AIM OF THE TASK: Down to the last character, write out the records below.

Records from a data collection
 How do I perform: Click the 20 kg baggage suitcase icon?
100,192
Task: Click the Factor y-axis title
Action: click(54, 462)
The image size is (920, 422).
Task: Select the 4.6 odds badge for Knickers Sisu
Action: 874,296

EXERCISE SOLUTION:
 How do I perform: Click the 20 kg baggage suitcase icon?
100,192
Task: Click the Factor y-axis title
Action: click(54, 462)
The image size is (920, 422).
Task: Select the 4.6 odds badge for Knickers Sisu
Action: 874,296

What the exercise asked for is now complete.